─── Texte de page ───

En janvier 1937, le gouvernement de la République espagnole est en pleine résistance face à un coup d’État militaire. Dans cette période de crise, il passe commande auprès de Pablo PICASSO, afin que l’artiste renommé réalise une œuvre pour le pavillon espagnol de l’Exposition universelle [a] de Paris. L’artiste s’inspire du bombardement de la ville de Guernica faisant de nombreuses victimes civiles. L’œuvre intitulée en son nom, Guernica [19]
, est peinte en noir et blanc. Ce choix colorimétrique, fait référence à la couleur des photographies d’époque de l’événement. Pour autant, il ne représente pas cet événement de manière réaliste comme une photographie. Il l'illustre par une esthétique cubique fourmillant de symboles fictifs animaux et humains : l’ampoule symbolise l’explosion, le cheval hurlant de douleur matérialise l'incompréhension des victimes, etc. Dans son ouvrage Voir le voir, l'écrivain engagé et critique d’art John BERGER, met en avant l’importance des images dans notre rapport au monde : « La vue [...] marque notre place dans le monde : les mots nous disent le monde, mais les mots ne peuvent pas défaire ce monde qui est fait [b]. » En ce sens, même si Guernica n’a pas fait l’unanimité recevant des critiques déconcertées par sa représentation fictive de l’événement, l’œuvre a permis de mobiliser les opinions de pays à l’international pour la cause républicaine. Cette image-fiction, mise au service d’une cause, a permis de défaire ce qui avait été fait. De surcroît, comme exprimé par John BERGER, comparées au langage les images ont pour avantage l'instantanéité. Les images ne sont pas uniquement des représentations de ce qui a été vu ou vécu. Leurs enjeux peuvent être plus grands et influencer d’autres domaines que l’art, tel que la politique, le droit, l’histoire ou encore les sciences. Les images aujourd’hui omniprésentes dans l’environnement humain influencent ainsi notre perception du monde, plus que des représentations, les images sont des « opérations [c] ».

───

Dans le texte sur Guernica, quel élément du tableau symbolise l’explosion ?

─── Données enregistrées ───

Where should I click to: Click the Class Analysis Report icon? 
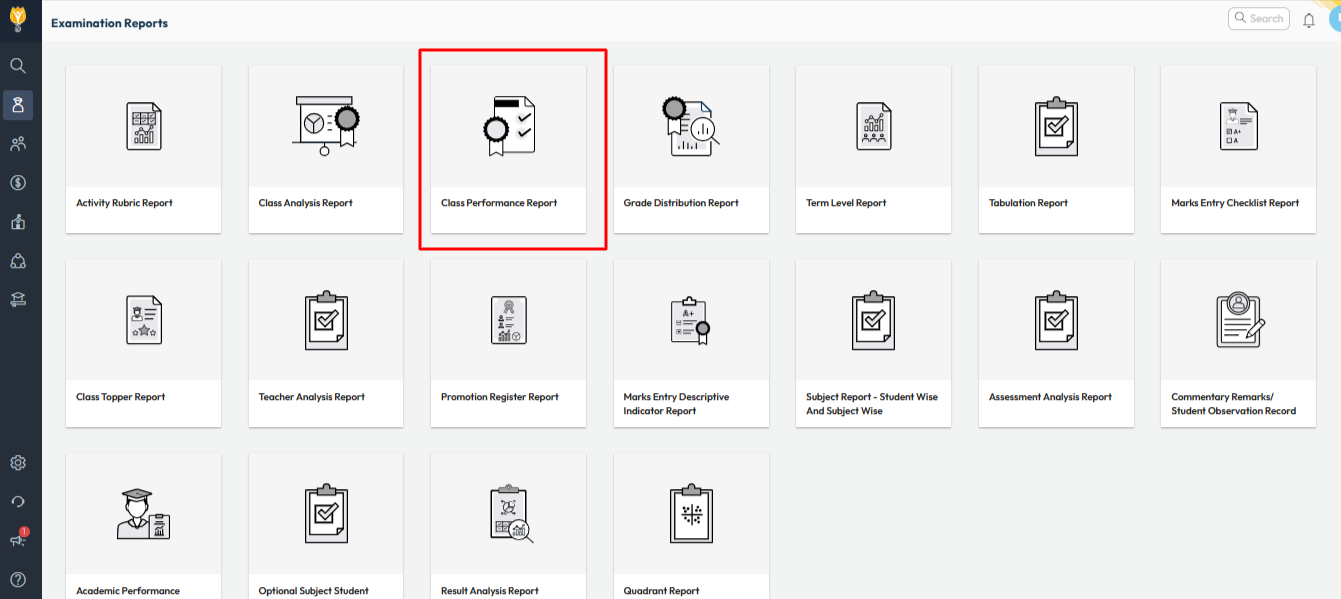click(x=326, y=126)
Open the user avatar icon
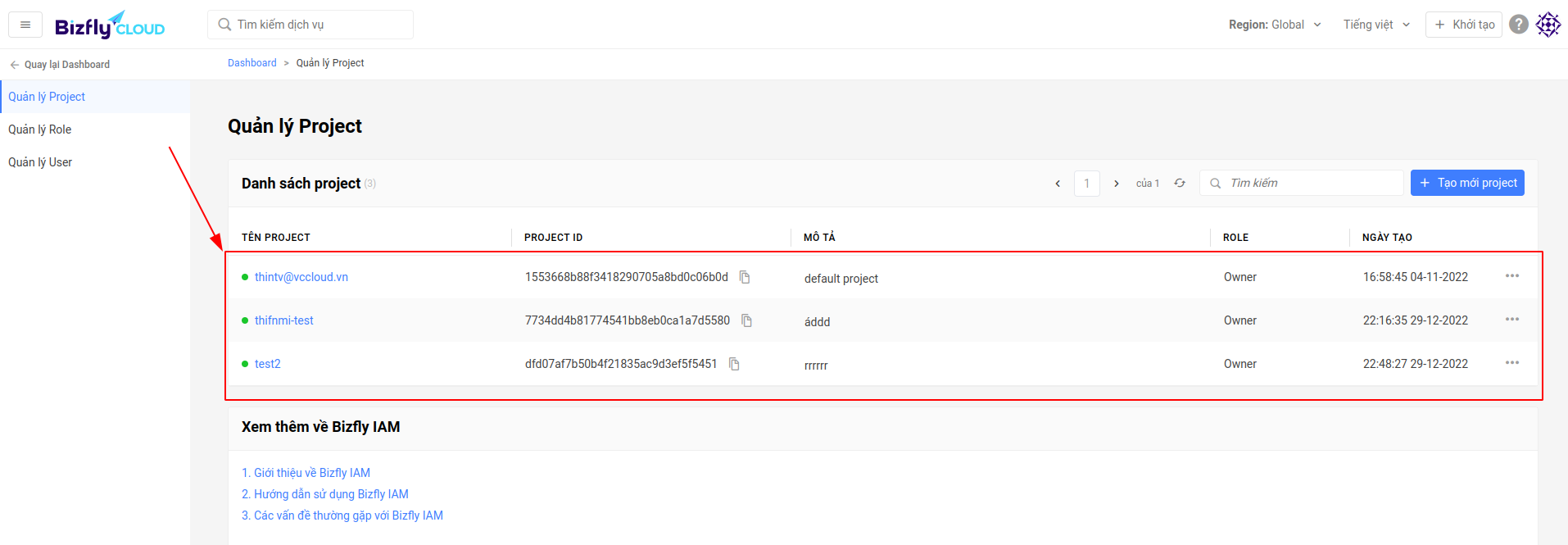This screenshot has width=1568, height=545. pos(1548,25)
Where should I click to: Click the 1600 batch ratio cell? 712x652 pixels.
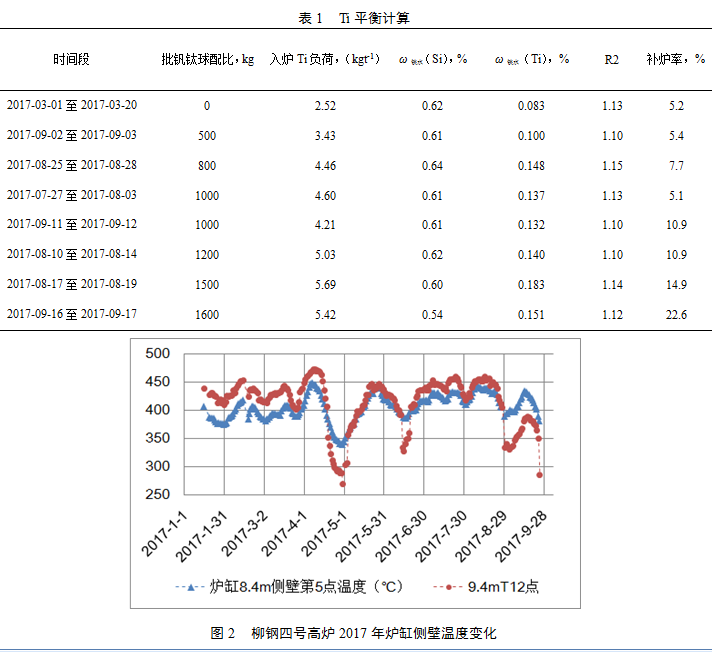point(207,315)

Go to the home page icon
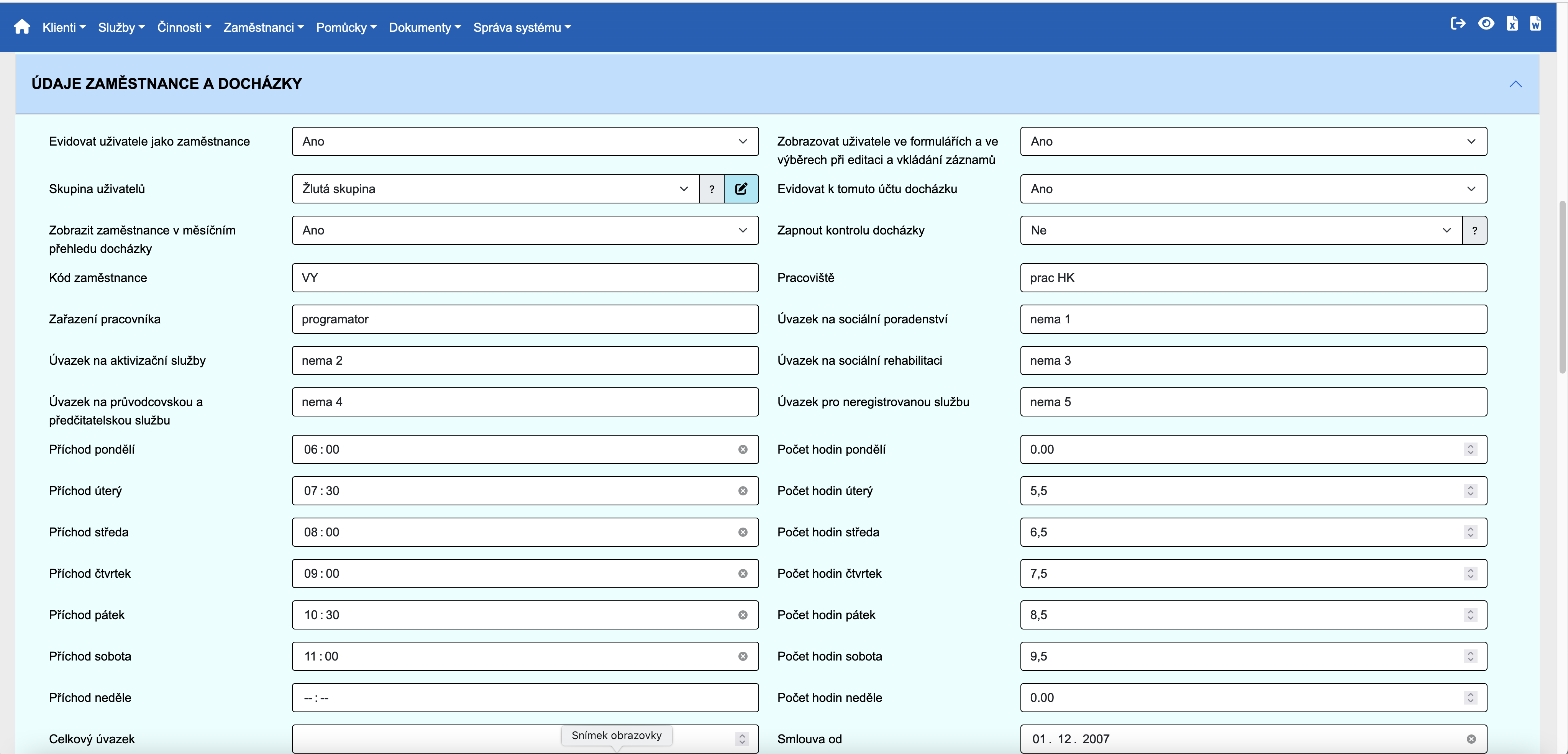click(x=22, y=27)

───

▶ _Résultat attendu_:
L’ampoule.